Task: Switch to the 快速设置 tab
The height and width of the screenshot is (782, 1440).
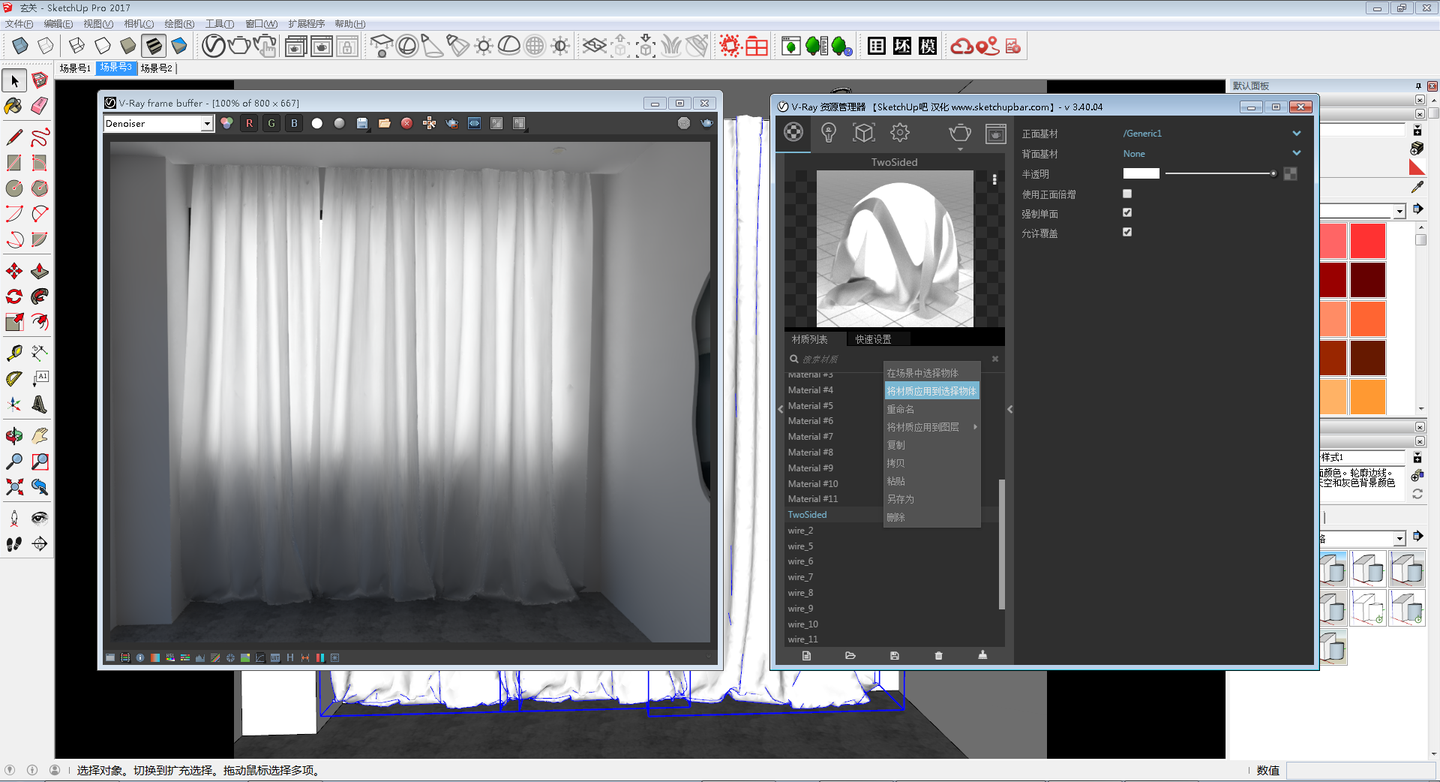Action: click(874, 339)
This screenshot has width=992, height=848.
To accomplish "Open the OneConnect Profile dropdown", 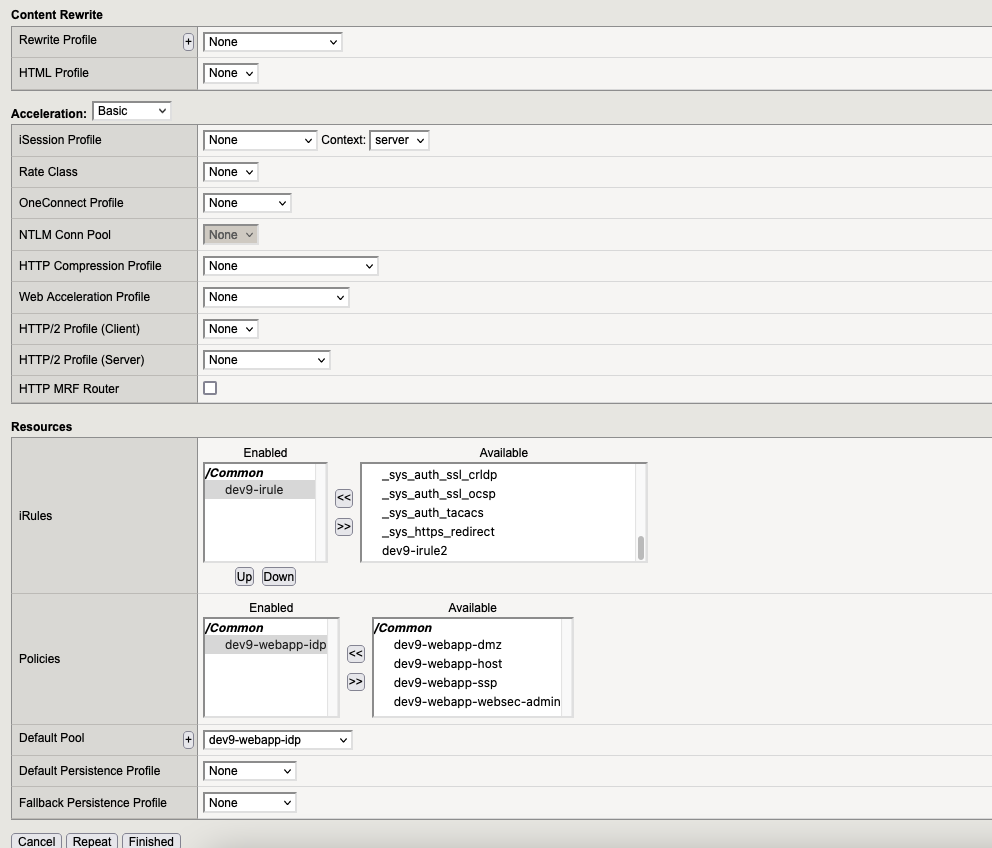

__What to produce__. Repeat the listing above exactly, with no pictures.

__Written reply__.
Task: Switch to the 快速设置 tab
The height and width of the screenshot is (782, 1440).
Action: click(874, 339)
This screenshot has width=992, height=848.
To accomplish "Open the OneConnect Profile dropdown", 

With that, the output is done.